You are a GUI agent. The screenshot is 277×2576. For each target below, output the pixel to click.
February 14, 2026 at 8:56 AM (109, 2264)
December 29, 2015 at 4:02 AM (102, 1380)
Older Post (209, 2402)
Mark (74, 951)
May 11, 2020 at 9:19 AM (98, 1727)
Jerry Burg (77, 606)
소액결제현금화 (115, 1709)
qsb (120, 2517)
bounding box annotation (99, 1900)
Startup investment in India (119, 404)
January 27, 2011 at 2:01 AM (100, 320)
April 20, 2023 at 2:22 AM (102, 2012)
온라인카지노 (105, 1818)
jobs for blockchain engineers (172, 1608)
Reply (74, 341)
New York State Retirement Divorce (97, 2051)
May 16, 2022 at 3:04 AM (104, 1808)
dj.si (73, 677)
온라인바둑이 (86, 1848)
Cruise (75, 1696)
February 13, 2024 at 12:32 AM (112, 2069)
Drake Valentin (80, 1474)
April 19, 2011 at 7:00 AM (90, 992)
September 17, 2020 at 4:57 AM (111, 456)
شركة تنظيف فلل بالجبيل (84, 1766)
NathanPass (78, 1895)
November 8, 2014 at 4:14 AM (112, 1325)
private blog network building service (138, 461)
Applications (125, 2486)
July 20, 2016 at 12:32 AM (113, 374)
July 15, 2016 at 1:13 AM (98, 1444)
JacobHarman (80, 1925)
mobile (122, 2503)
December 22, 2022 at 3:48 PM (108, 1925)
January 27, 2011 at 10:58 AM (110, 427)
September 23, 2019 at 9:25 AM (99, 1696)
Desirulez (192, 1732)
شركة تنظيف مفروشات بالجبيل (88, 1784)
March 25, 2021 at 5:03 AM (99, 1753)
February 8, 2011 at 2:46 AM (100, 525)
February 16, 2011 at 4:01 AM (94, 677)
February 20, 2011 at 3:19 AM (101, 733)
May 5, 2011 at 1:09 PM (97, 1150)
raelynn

##############################

▸ Your task: Could you report every line of the material that contains the string "December"?

▸ Task answer:
December 29, 2015 at 4:02 AM (102, 1380)
December 22, 2022 at 3:48 PM (108, 1925)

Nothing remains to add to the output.